I honestly cannot recall what drew my attention to Discolored. Maybe it popped up in a feed somewhere or maybe it was a bored bout of browsing the Steam store. Whatever, the point is that the moment I saw the trailer, I had to play it. The smooth motion of the camera panning through interesting-looking rooms. The monochromatic environment pierced by eye-popping neon shades of blue, red and green. Even the soundtrack, Gaze by Moux, sets up a very calming, yet very mysterious mood.
So, I’ve waited. And many months later, I get to talk about it now.
Discolored comes to us from California-based artist, Jason Godbey. According to his bio, he’s been working in digital since 2003 and works as an environment and lighting artist on a number of projects. This is his second game, his first being a point-and-click adventure called The Search. There are definitive similarities between the two titles but the biggest evolution has been the jump to a 3D open world, and a complete change in aesthetic.
You are an unseen, unnamed agent working for an unknown, unfathomable organization.

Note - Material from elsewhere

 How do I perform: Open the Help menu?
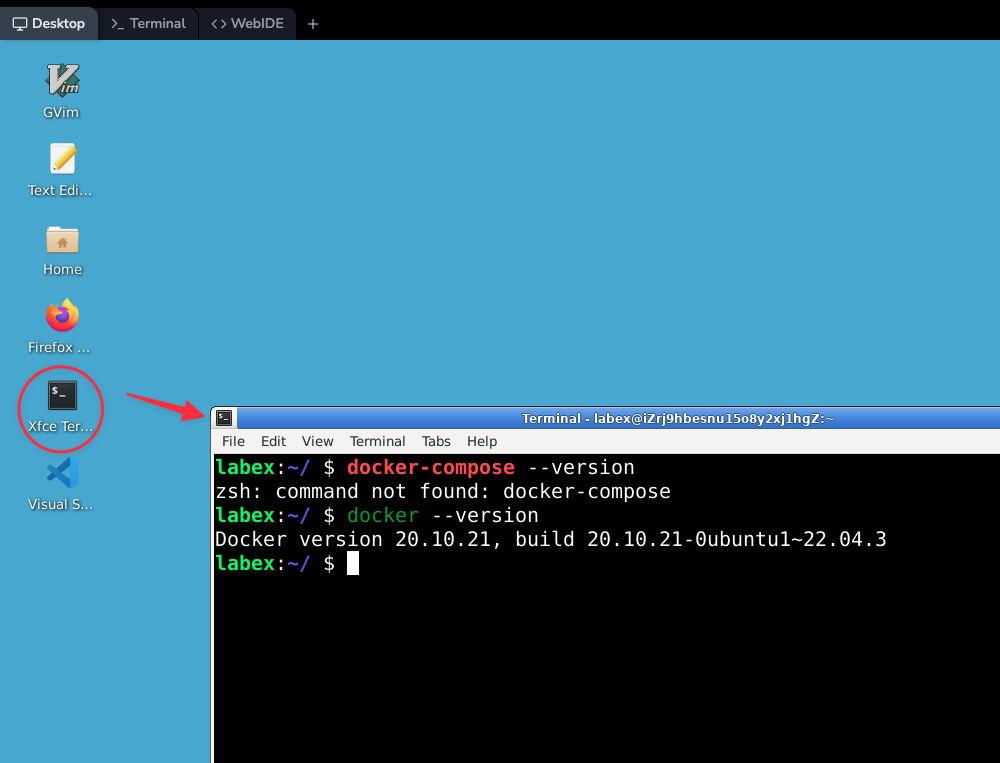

Armed with nothing but a viewfinder, you travel to a road-side diner that is devoid of colour. And I don’t mean that in a character kind of way, the world is literally black and white. It’s your job to find out why that is, and how to get things back to normal.
Glancing through the initial Steam reviews, one player actually hit the hammer on the nail. Discolored deploys an atmosphere and “story” not unlike Welcome to Nght Vale, but with much less menace. In fact, the popular podcast makes a symbolic cameo throughout the course of the game. Don’t worry, blink and you won’t miss it. But surrounding that is a short and pleasant experience filled with mystery and intrigue.

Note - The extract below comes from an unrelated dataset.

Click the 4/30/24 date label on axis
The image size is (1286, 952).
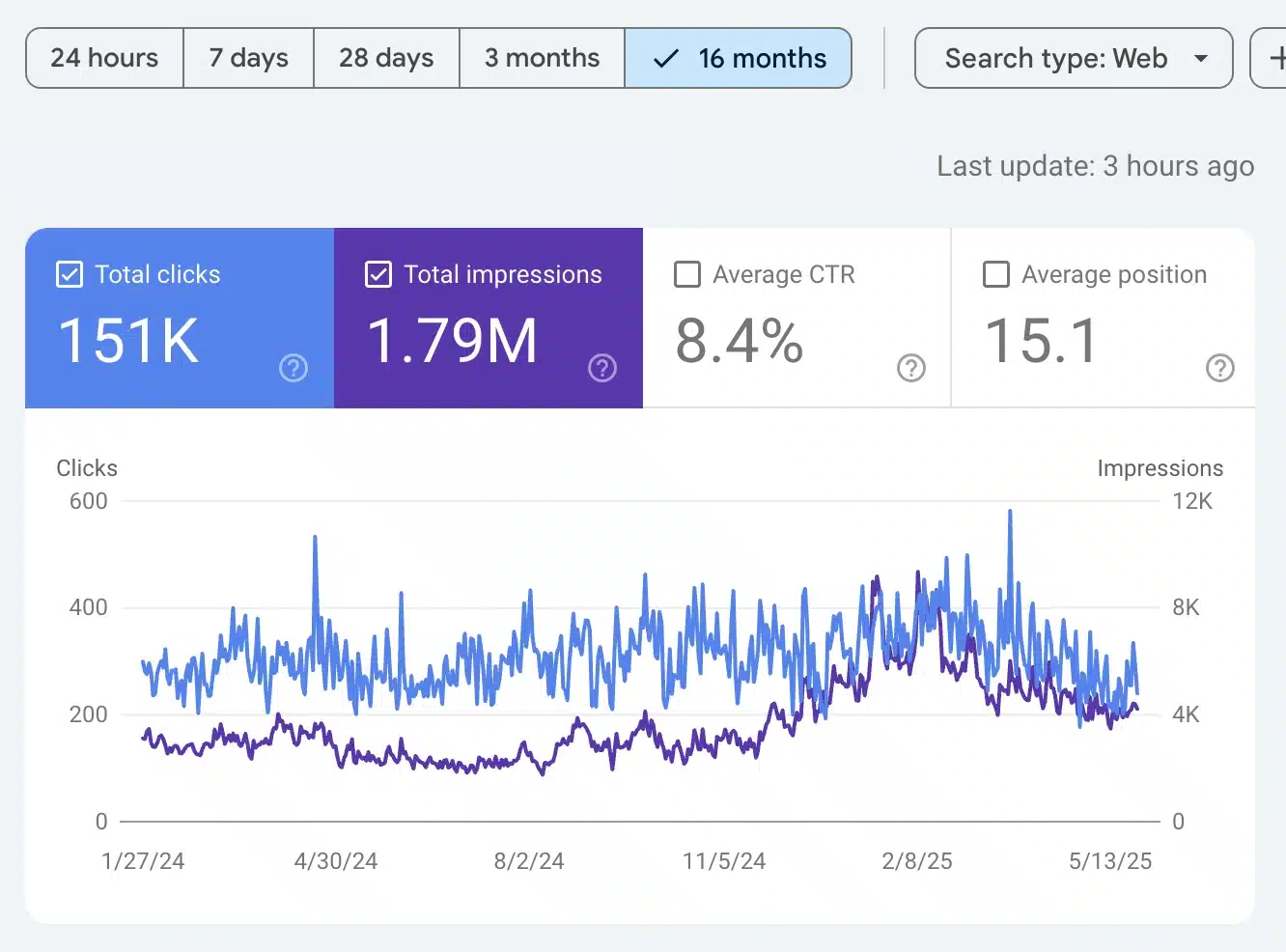pyautogui.click(x=336, y=861)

The visuals in Discolored are lovely to look at. The monochromacity of the game makes the solid colours that appear stand out vibrantly. Each time a new one is discovered, the environment takes on a new shade and remains interesting to look at. The diner is a time capsule of 1960s Americana with tasteful décor. Simple yet elegant. There are a few elements that stand out in the immediate setting whose existence raises questions (for instance, what is the purpose of that lookout platform?), but nothing that’s distracting. Everything that the player can interact has a purpose and is essential for solving the mystery of this place.

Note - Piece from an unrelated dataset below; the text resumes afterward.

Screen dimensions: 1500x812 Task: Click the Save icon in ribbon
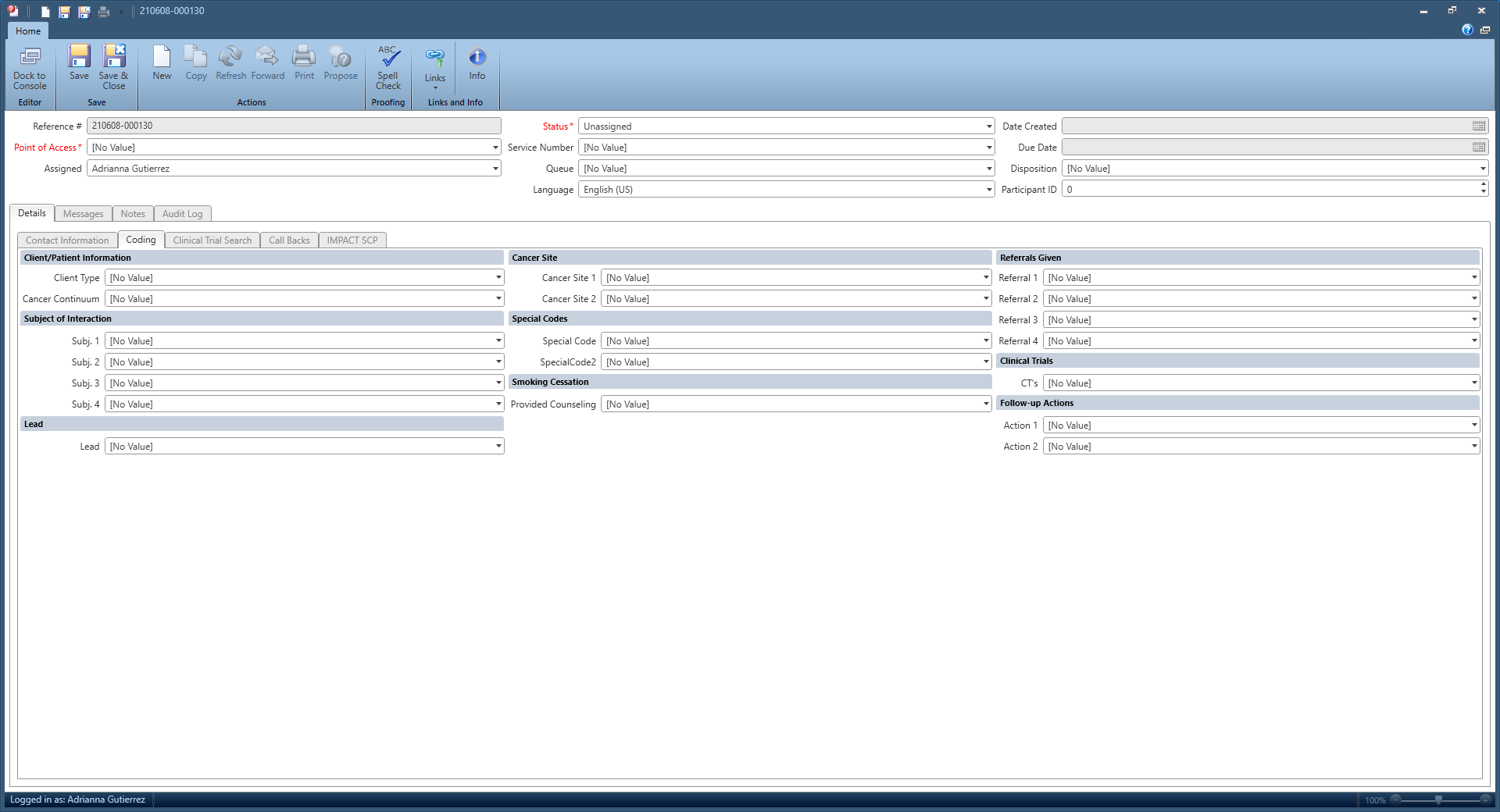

That said, it does make this a relatively easy puzzle to solve. The biggest crit to give is that it’s all over too soon by way difficulty and overall length. You can even turn on Hint Hotspots which really is overkill. Part of the allure of Discolored is the experience of organic discovery. Just finding, feeling your way about the place is the way to go. Because of that, if you do end up playing this game, DO NOT watch the trailers. A huge portion of the mystery is given away and it is way more fun to go into this fun little game blind. The ending does bait a continuation to the story (that’s not to say you’re left unsatisfied), but no harm and no foul if Mr Godbey decides not to continue it and looks to other endeavours. This game is great as is and I highly recommend dedicating an hour or two for it.
Not much of a critical review, but I really appreciate Discolored. It’s a game that I got really excited about. Not to say I’m not keen for and enjoyed all the other games that I’ve played throughout this year (with some sporadic exceptions), but in the way that some upcoming titles can stoke emotions and rise above others in anticipation and excitement, this one did it for me.